- Your assignment -
Beginning at the line containing "Click the 73.827 low price value" in the material below and ending at the line containing "Given: Open the Minion GIF in Amber's comment", return each line exactly and add nothing.

- Data provided -
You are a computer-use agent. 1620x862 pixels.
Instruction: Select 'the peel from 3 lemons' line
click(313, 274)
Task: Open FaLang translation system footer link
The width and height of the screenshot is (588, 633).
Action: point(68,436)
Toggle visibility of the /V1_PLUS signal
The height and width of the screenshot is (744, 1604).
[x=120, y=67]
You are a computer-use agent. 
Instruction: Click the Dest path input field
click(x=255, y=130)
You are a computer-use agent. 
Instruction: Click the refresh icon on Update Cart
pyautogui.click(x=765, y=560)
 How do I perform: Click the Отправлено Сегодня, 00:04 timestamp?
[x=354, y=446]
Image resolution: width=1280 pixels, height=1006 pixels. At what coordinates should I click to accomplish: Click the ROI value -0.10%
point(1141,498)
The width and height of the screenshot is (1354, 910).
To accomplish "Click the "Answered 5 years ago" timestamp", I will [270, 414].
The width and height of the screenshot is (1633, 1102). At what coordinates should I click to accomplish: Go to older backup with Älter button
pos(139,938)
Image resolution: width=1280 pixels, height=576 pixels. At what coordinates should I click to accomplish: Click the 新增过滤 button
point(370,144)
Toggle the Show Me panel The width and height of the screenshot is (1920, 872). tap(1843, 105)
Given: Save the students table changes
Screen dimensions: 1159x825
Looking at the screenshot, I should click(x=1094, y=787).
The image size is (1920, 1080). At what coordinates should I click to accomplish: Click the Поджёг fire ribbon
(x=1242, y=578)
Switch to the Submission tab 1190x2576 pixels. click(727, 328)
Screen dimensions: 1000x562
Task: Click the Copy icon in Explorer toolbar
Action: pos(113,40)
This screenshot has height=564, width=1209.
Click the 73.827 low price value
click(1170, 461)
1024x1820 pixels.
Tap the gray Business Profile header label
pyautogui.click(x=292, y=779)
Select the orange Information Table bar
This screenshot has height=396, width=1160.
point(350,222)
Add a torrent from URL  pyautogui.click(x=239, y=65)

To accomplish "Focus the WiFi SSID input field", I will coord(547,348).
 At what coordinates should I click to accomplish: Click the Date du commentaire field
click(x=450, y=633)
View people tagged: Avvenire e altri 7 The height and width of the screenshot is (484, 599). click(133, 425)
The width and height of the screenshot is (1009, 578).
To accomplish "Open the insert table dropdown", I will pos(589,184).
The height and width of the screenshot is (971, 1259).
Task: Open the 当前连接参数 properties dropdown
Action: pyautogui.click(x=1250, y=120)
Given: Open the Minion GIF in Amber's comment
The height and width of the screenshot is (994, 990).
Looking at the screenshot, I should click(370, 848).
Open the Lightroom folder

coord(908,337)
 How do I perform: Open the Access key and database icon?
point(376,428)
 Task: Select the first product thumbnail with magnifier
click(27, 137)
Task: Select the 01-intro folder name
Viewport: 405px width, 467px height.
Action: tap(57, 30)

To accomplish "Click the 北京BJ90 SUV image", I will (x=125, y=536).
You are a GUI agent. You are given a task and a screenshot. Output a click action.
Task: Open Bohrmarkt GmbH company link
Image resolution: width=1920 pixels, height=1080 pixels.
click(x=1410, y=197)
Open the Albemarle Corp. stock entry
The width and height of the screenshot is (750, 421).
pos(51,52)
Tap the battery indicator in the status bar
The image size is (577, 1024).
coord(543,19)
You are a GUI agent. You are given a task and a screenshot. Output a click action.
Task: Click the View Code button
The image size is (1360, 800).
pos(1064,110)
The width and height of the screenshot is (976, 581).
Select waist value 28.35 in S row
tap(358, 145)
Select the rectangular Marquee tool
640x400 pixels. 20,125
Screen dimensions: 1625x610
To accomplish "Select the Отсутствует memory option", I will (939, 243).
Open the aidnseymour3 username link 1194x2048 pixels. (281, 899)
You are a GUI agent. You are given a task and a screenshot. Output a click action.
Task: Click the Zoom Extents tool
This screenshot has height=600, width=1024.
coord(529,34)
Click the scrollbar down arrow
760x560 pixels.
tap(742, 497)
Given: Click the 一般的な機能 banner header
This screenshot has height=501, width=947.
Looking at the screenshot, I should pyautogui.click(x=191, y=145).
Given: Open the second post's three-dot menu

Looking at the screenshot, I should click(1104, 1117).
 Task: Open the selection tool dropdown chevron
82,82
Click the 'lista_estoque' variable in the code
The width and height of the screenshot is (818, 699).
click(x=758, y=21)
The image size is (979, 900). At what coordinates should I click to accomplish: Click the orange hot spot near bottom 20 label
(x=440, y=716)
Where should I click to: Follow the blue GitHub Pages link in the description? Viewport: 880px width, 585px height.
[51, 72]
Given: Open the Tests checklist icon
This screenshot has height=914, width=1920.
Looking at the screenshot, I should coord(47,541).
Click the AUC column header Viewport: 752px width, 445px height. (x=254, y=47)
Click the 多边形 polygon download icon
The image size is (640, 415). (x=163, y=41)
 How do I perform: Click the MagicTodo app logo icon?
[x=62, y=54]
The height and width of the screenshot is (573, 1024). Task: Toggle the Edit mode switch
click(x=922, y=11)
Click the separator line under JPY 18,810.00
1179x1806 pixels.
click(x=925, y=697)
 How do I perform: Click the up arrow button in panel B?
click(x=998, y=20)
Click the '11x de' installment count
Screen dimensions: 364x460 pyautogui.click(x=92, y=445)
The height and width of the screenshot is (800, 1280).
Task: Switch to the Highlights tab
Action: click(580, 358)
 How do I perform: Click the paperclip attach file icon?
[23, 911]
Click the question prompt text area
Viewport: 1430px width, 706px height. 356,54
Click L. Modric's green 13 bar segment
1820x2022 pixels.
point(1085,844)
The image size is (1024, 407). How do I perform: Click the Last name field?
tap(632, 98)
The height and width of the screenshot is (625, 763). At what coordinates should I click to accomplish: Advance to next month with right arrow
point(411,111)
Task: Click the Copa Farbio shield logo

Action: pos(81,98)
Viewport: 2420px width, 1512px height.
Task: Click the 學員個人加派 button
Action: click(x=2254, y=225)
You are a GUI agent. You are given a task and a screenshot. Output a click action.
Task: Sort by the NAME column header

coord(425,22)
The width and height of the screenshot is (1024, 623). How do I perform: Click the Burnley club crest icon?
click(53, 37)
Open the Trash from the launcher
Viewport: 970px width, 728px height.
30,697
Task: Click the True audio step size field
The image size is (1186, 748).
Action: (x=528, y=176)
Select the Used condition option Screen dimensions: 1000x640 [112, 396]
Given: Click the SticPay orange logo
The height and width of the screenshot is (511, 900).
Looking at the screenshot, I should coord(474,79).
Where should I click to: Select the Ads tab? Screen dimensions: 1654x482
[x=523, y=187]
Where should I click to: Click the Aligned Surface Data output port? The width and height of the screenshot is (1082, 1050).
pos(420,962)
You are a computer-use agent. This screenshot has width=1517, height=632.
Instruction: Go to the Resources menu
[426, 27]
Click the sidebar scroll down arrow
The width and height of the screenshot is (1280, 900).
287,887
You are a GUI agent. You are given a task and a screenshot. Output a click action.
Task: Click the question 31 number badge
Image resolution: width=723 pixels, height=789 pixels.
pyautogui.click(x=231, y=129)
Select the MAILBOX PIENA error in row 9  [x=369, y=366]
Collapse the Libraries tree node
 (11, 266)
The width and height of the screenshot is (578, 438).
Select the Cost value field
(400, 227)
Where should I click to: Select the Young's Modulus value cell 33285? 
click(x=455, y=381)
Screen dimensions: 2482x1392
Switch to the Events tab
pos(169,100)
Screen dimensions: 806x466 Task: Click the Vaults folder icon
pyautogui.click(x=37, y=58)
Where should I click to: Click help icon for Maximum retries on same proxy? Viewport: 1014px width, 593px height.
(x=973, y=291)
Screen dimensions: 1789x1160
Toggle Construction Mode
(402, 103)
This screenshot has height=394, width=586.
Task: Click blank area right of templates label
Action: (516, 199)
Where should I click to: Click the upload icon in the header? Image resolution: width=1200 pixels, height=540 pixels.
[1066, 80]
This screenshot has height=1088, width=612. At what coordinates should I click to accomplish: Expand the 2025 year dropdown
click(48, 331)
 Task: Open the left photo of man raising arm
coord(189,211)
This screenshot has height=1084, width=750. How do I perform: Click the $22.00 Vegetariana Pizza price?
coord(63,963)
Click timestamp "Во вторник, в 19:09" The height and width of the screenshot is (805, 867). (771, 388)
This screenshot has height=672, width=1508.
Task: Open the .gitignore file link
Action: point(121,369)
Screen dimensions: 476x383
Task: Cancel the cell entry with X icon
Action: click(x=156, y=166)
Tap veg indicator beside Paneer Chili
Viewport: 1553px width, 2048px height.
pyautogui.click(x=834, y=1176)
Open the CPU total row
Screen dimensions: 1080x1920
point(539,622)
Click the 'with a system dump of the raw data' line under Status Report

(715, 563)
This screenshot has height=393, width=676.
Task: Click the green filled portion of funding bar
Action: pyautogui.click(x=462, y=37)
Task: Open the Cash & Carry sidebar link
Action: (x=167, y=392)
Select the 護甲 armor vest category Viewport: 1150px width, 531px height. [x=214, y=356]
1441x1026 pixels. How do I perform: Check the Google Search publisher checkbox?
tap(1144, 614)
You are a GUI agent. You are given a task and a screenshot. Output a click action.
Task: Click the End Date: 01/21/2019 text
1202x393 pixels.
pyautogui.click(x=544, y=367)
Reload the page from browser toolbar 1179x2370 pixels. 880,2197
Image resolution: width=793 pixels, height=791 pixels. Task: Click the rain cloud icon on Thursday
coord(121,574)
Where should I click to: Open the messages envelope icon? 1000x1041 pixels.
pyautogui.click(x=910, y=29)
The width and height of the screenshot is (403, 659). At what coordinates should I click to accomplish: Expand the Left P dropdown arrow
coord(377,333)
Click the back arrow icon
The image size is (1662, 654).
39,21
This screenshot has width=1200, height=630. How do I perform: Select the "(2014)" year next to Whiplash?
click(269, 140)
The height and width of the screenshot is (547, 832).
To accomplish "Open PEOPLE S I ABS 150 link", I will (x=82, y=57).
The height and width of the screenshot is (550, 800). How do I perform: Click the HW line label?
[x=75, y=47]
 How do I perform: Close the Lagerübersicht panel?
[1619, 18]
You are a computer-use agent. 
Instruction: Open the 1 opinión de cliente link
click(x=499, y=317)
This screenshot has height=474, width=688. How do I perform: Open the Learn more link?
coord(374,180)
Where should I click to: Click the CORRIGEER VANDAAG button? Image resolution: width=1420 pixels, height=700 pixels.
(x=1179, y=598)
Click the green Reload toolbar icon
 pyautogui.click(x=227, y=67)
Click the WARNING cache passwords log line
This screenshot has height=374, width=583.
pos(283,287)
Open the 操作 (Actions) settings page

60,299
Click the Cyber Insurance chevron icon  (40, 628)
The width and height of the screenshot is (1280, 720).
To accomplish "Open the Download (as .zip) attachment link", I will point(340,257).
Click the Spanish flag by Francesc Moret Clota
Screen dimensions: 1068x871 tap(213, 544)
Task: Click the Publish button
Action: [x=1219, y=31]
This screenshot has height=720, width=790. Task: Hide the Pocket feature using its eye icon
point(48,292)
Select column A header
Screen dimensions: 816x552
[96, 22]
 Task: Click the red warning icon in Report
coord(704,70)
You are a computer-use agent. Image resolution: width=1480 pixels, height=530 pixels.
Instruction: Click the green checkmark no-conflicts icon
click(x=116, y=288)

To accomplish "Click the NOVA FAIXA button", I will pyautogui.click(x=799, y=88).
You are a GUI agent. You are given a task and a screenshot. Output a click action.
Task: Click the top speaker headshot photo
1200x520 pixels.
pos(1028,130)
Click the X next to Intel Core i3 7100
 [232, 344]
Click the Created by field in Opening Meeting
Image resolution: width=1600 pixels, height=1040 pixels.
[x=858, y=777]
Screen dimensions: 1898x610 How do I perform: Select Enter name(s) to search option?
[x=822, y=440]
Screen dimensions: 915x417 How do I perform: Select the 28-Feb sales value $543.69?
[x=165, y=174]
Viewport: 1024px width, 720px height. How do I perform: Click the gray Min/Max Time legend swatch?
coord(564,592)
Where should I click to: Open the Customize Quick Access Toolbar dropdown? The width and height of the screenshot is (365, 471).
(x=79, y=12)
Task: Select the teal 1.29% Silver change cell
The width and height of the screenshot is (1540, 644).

- Result for this task -
Click the 73.827 low price value
click(1170, 461)
1024x1820 pixels.
Tap the gray Business Profile header label
pyautogui.click(x=292, y=779)
Select the orange Information Table bar
This screenshot has height=396, width=1160.
point(350,222)
Add a torrent from URL  pyautogui.click(x=239, y=65)

To accomplish "Focus the WiFi SSID input field", I will coord(547,348).
 At what coordinates should I click to accomplish: Click the Date du commentaire field
click(x=450, y=633)
View people tagged: Avvenire e altri 7 The height and width of the screenshot is (484, 599). click(133, 425)
The width and height of the screenshot is (1009, 578).
To accomplish "Open the insert table dropdown", I will pos(589,184).
The height and width of the screenshot is (971, 1259).
Task: Open the 当前连接参数 properties dropdown
Action: pyautogui.click(x=1250, y=120)
Given: Open the Minion GIF in Amber's comment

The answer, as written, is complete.